§ COMPLETE THE FOLLOWING:
(a) Say whether each statement agrees with the Miles Davis tribute article below. Answer yes or no, and quote the deciding words from the article: (i) Blanton's quintet will play the tribute concert outdoors. (ii) Blanton says he tried to copy Miles Davis. (iii) The album "Kind of Blue" came out in 1959.
(b) Pick up the Miles Davis tribute article below after its final sentence and keep writing it.

§ PAGE EXCERPT:
/---
Born for the Horn
"When you're creating your own (music), man, even the sky ain't the limit."
-- Miles Davis
So cool that ice cubes envied him. So complex that Freud could've named a syndrome after him. So relentlessly creative that he came to stand for never standing still. So eclectic and influential that as a jazz musician, he was inducted into the Rock and Roll Hall of Fame.
A musical light known as the Prince of Darkness.
"Miles was the biggest influence on me as a musician," says trumpeter Walt Blanton. "I didn't try to copy Miles, that's not one of the brightest things to do because you end up sounding like a bad version. My concept of sound was more influenced by Miles than anybody else."
"You can discover more about a person in an hour of play than in a year of conversation."
Blanton expresses his appreciation for Davis' impact on his musical psyche tonight when his quintet assembles for the outdoor "Music of Miles Davis" concert, celebrating the late virtuoso at the Rainbow Library Amphitheatre.
"Sometimes you have to play a long time to be able to play like yourself."
Blanton will be backed by tenor saxophonist Dave Stambaugh, pianist Tony Branco, bassist Jeff Davis and drummer John Nasshan for the tribute. The evening's repertoire includes Davis staples such as "Seven Steps to Heaven," "So What," "My One and Only Love," "Bye Bye Blackbird," "Joshua" and "Blue in Green," off "Kind of Blue," Davis' landmark 1959 album -- and the best-selling jazz record ever, certified quadruple platinum last year.
"I'll play it first and tell you what it is later."
"From Charlie Parker to Prince -- it's just the whole cool nature of it," Blanton says about the career arc of Miles Davis, who teamed with iconic saxophonist Charlie "Bird" Parker at Harlem nightspots in the 1940s, and whose style is said to have inspired musicians up to The Purple One.
\---
§ ENTRIES SUPPLIED:
/---
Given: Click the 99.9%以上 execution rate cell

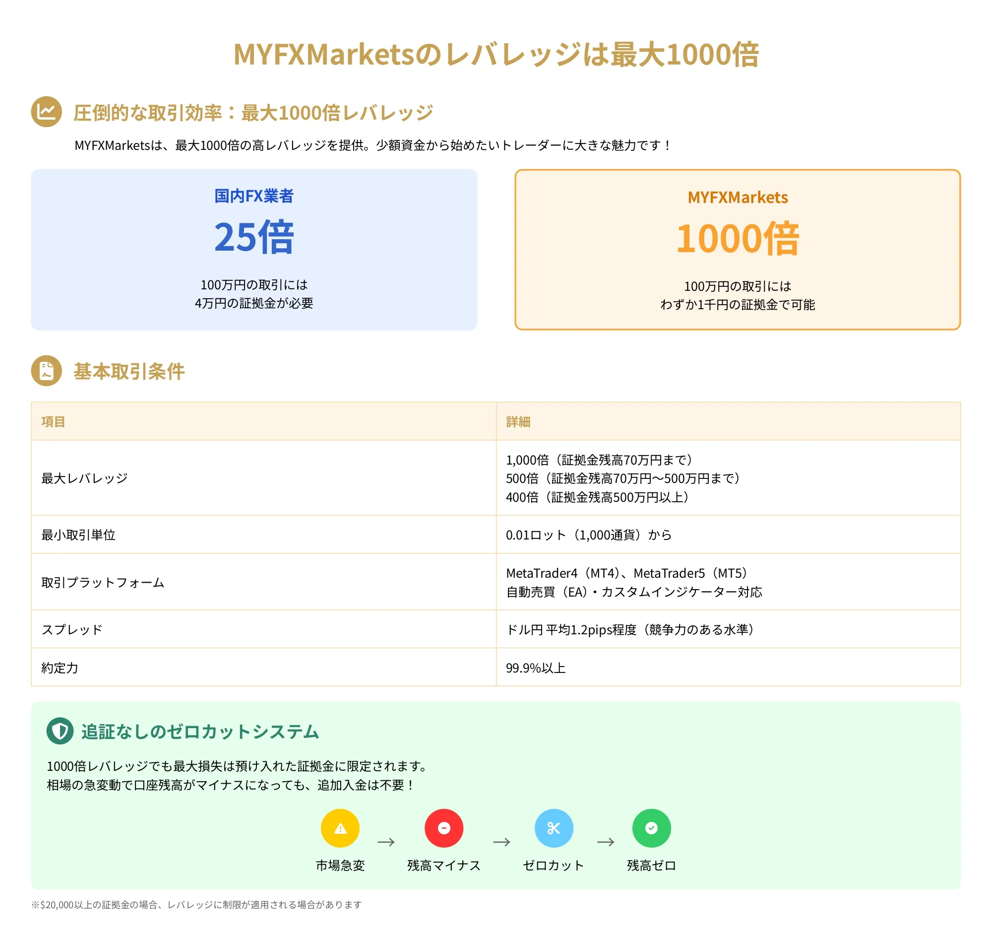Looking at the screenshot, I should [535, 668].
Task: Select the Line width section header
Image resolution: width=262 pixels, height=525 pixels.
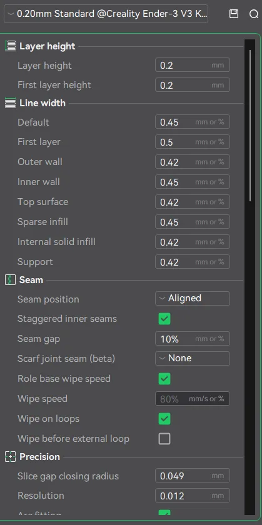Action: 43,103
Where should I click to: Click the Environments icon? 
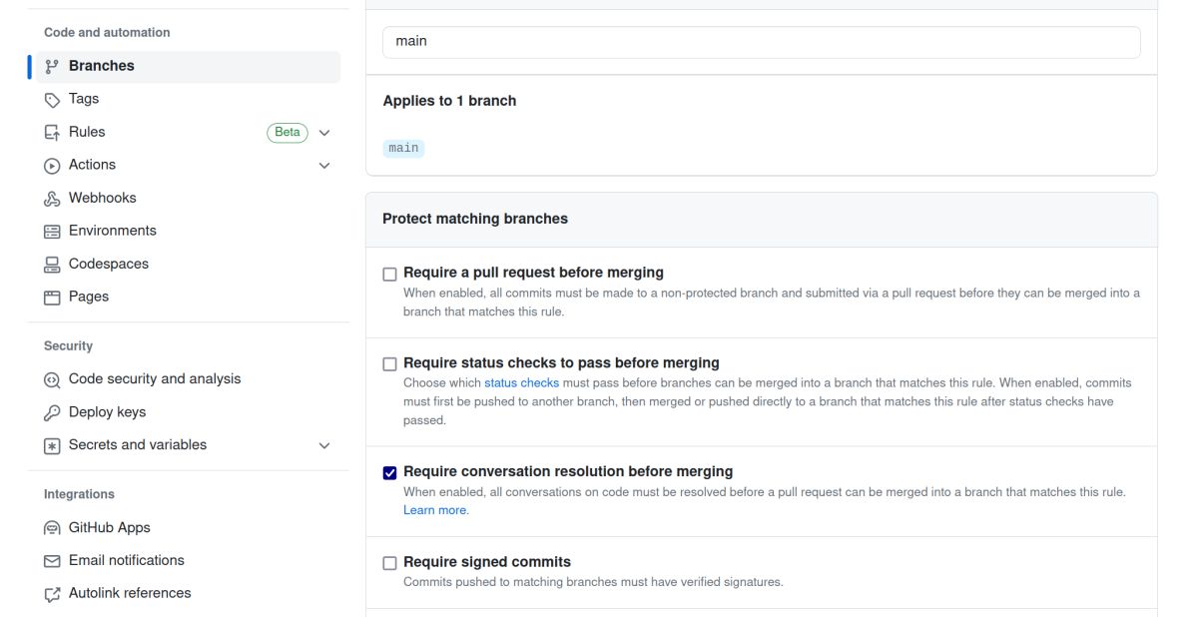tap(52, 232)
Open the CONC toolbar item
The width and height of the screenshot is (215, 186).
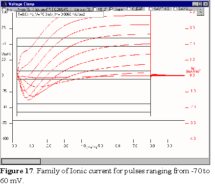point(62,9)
\---
/---
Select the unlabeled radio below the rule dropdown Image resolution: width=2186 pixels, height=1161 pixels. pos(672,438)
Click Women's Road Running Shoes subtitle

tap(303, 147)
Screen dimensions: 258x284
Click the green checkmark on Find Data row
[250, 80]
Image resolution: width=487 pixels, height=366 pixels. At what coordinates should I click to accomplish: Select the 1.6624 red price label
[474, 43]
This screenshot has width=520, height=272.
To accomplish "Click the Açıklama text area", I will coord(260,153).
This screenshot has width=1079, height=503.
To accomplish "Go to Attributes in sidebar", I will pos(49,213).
\---
§ RESPONSES TO THE TASKS:
(a)
(i) Yes: "when his quintet assembles for the outdoor"
(ii) No: "I didn't try to copy Miles"
(iii) Yes: "Davis' landmark 1959 album"

(b)
Through it all, he had no tolerance for phoniness.
"If they act too hip, you know they can't play (expletive)."
His signature, unmistakable sound was his bell-like, vibrato-free articulation on trumpet -- his childhood music teacher rapped his knuckles when vibrato crept into his playing -- and his signature attitude was an enormous appetite for experimentation.
"Do not fear mistakes. There are none."
With four albums hailed as jazz game-changers -- "Kind of Blue," "Birth of the Cool," "Sketches of Spain" and "Bitches Brew" -- Davis is exalted in jazz history as a perpetual innovator, at the vanguard of several styles, including cool jazz, hard bop, free jazz and fusion.
"Don't play what's there, play what's not there."
"He was continually evolving, and it wasn't a matter of reinventing himself, he just wanted to stretch to see if he could play in more contemporary styles," Blanton says.
"If you hear the early recordings on Blue Note and with (Thelonious) Monk and Art Blakey, getting into something so stylistic, it was the start of hard bop, a more aggressive kind of jazz. With his approach, it was sort of like there's bop, there's hard bop, and then there's Miles."
"I never thought the music called 'jazz' was ever meant to reach just a small group of people, or become a museum thing locked under glass like the other dead things that were once considered artistic."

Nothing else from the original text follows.